| DATASET RECORDS |
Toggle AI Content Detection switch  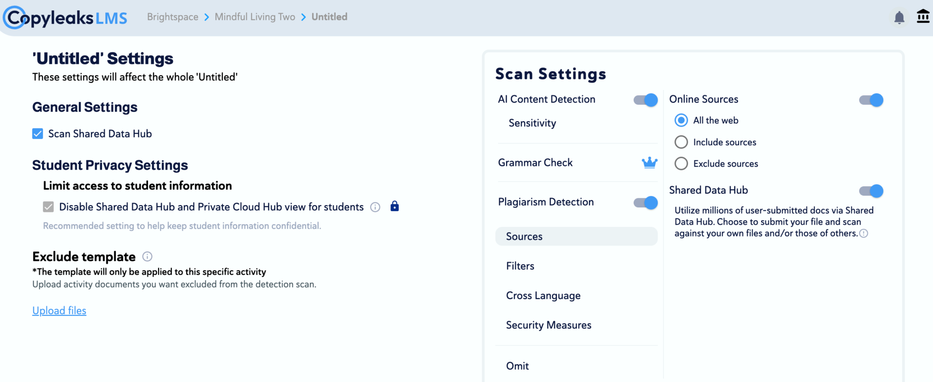click(x=646, y=100)
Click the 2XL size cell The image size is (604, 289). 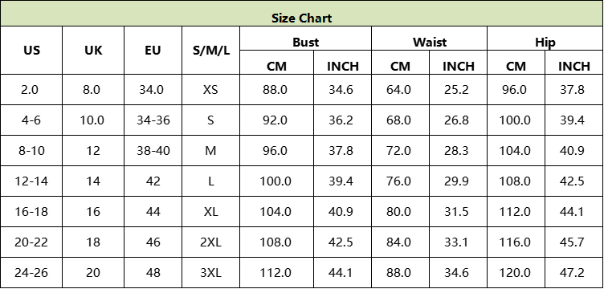coord(210,242)
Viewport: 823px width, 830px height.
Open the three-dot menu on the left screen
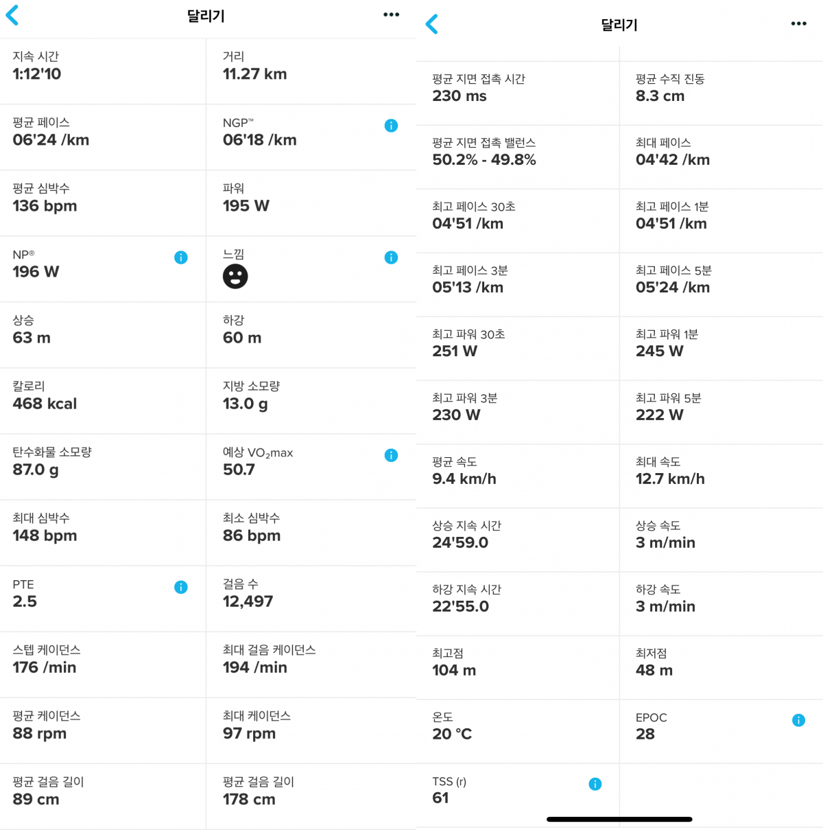pos(391,15)
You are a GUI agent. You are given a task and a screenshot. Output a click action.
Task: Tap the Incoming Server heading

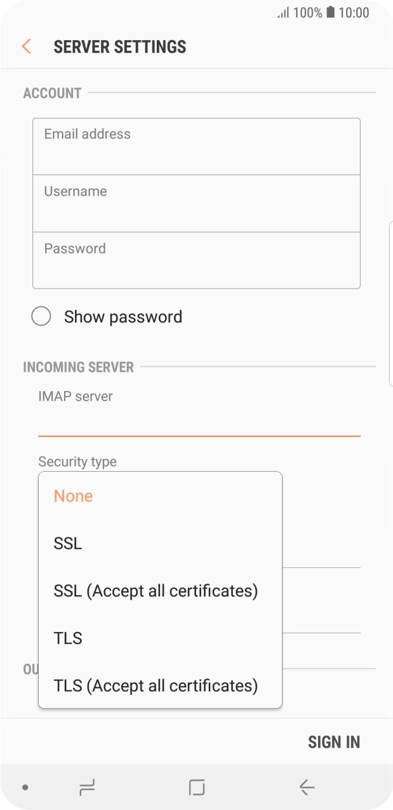click(78, 367)
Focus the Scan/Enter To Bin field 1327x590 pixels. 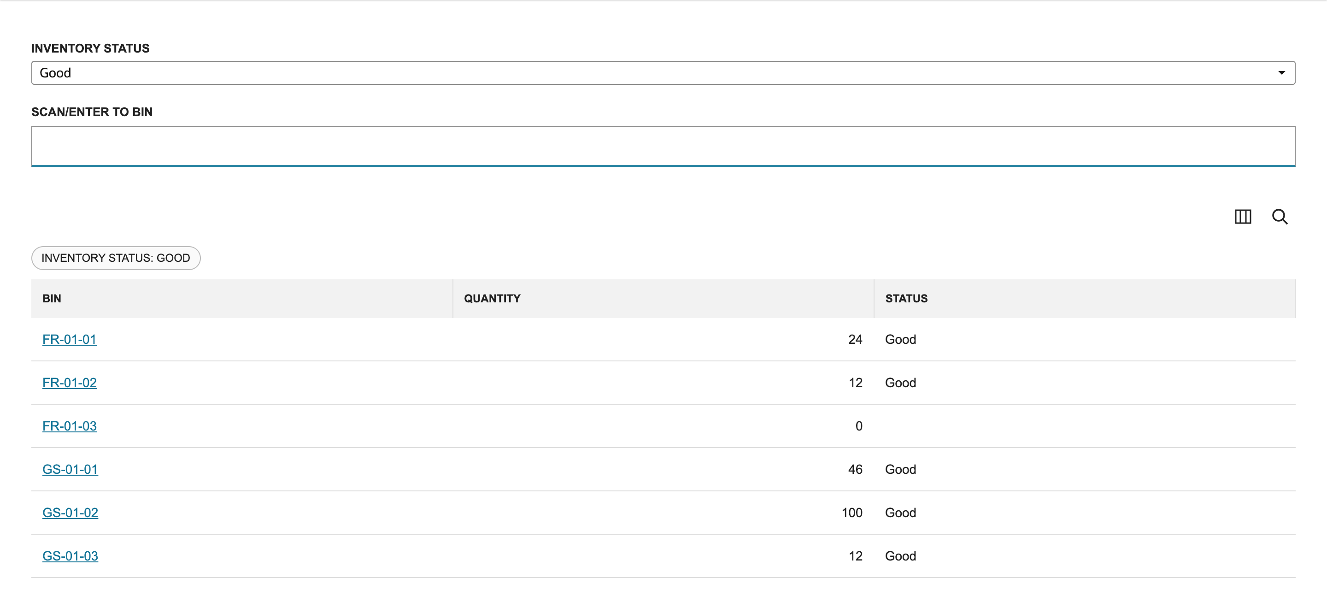coord(663,146)
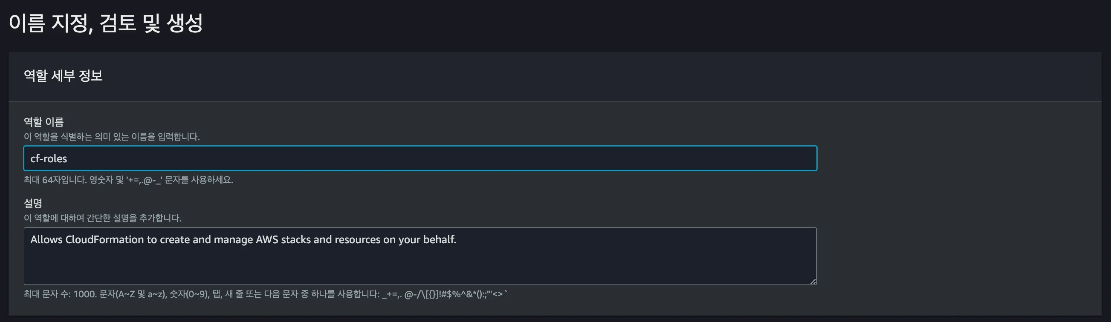The height and width of the screenshot is (322, 1111).
Task: Click the 역할 이름 field label
Action: [x=44, y=122]
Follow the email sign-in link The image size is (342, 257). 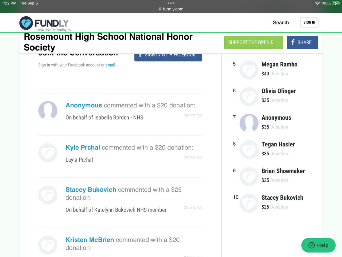[x=110, y=65]
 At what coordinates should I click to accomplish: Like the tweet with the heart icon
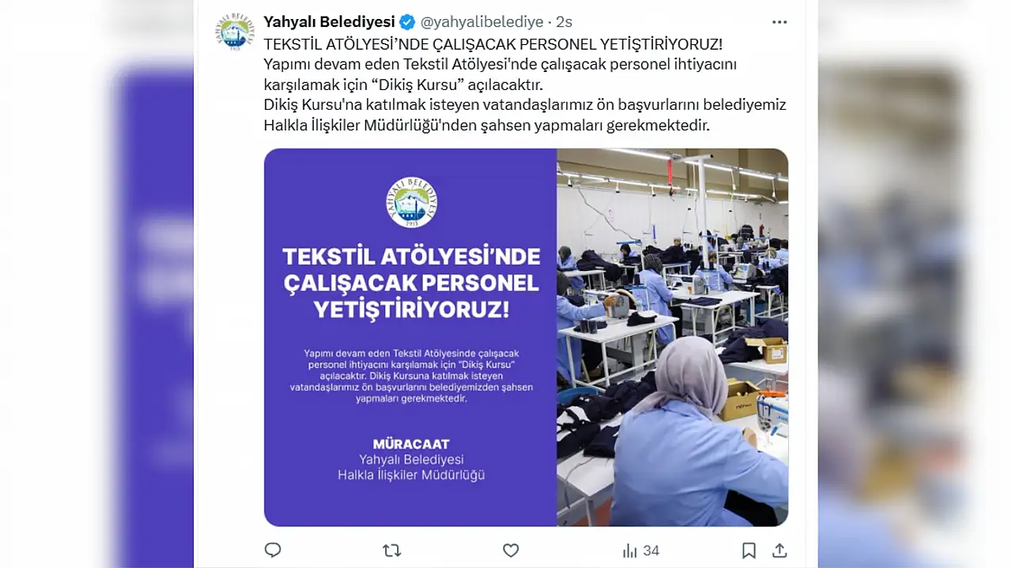point(511,550)
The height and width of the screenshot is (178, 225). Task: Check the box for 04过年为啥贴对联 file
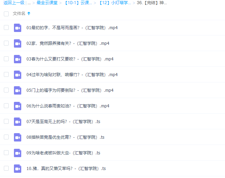coord(6,74)
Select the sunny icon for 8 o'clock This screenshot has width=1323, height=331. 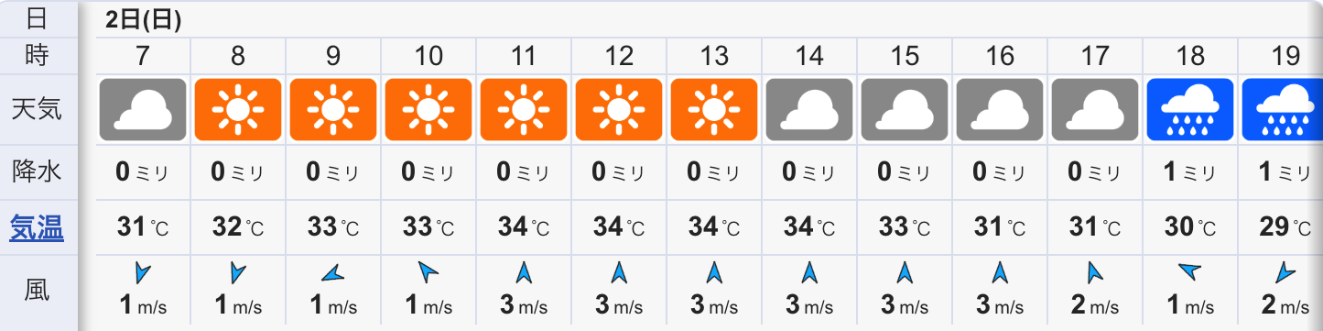[x=238, y=110]
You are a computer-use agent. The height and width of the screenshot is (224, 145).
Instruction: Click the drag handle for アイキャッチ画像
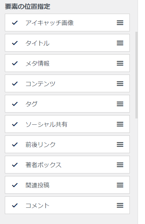[x=120, y=23]
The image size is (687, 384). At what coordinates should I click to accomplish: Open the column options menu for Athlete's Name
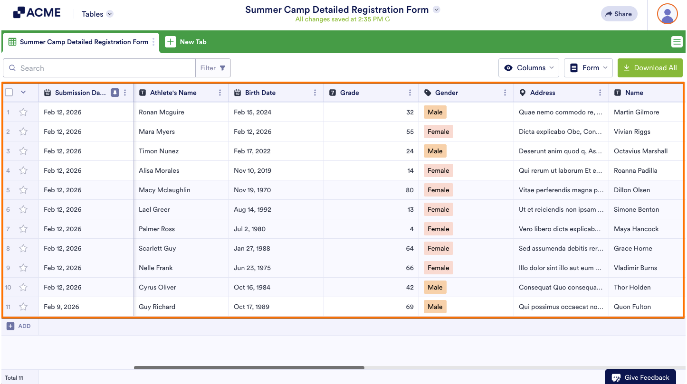click(219, 93)
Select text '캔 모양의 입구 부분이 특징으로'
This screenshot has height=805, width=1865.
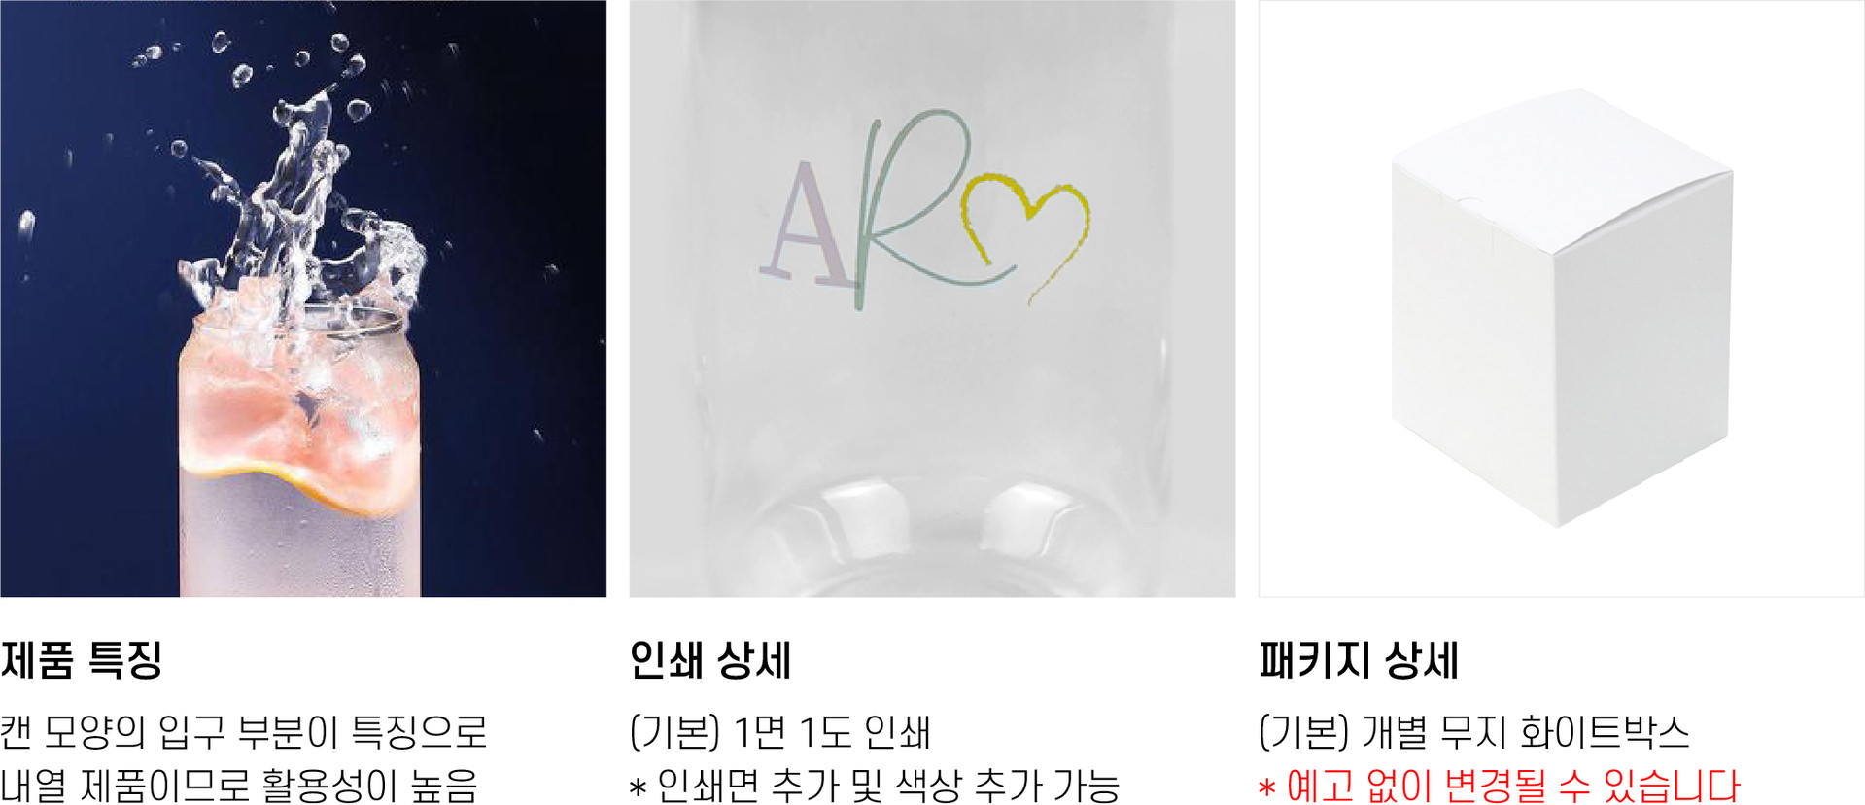pyautogui.click(x=243, y=732)
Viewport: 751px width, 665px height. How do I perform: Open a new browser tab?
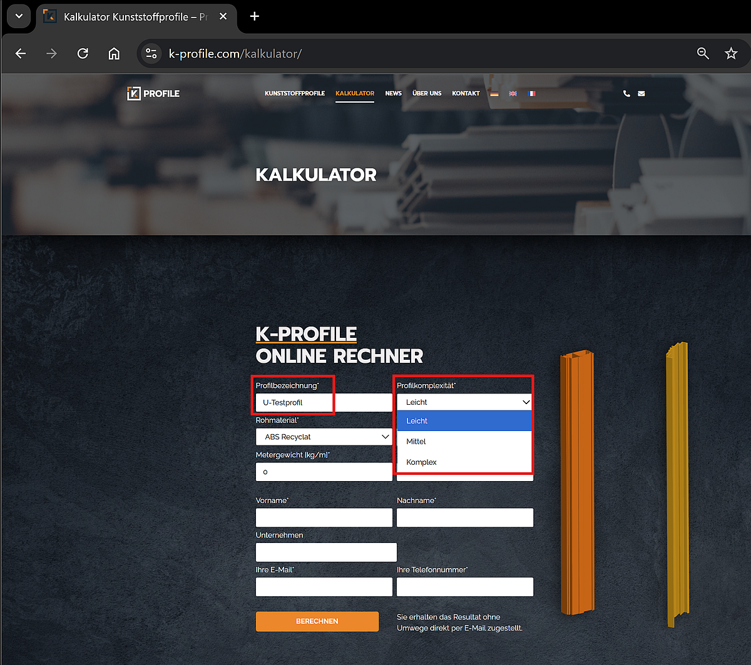[255, 16]

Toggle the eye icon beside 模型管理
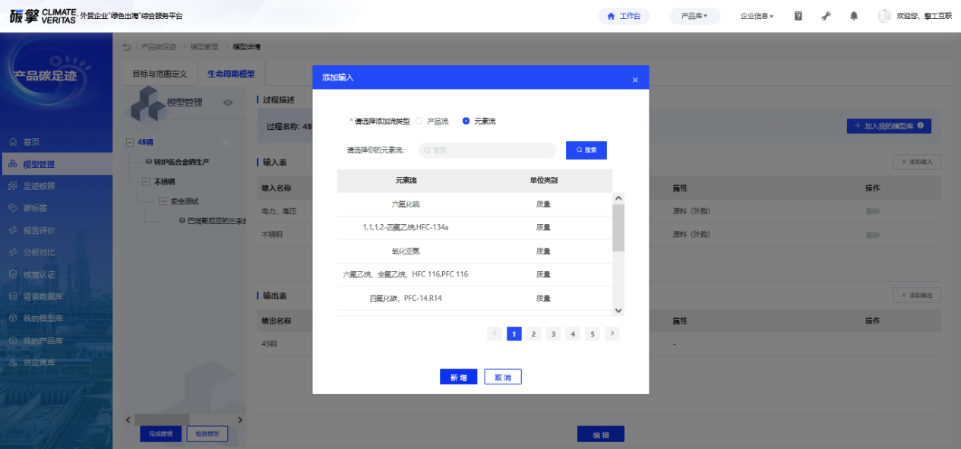[x=228, y=103]
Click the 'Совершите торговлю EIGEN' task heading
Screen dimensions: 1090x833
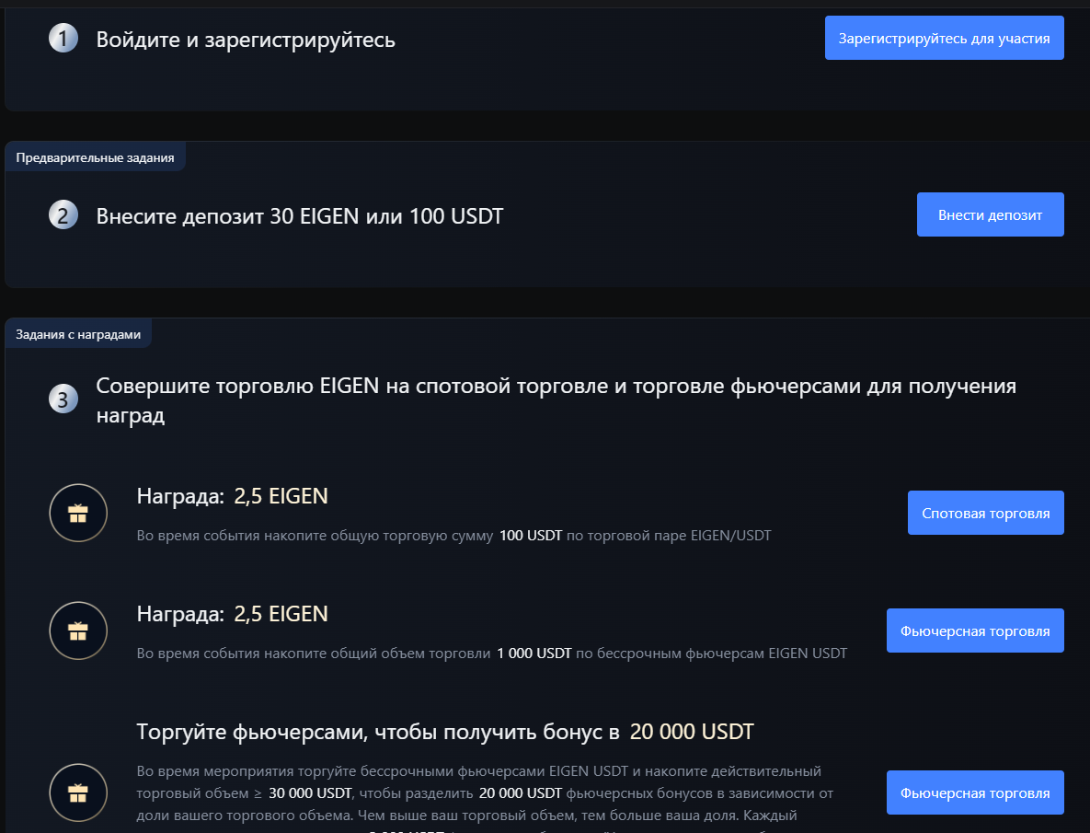[556, 399]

| REQUIRED WORK |
Using the material above, restate word for word the lines from the line that has "Viewport: 751px width, 665px" to the last line, inclusive, with pictures omitted.

| ANSWER SECTION |
Viewport: 751px width, 665px height. How do I perform: Open a new browser tab?
[255, 16]

Toggle the eye icon beside 模型管理
[x=228, y=103]
Click the 'Совершите торговлю EIGEN' task heading
Screen dimensions: 1090x833
[556, 399]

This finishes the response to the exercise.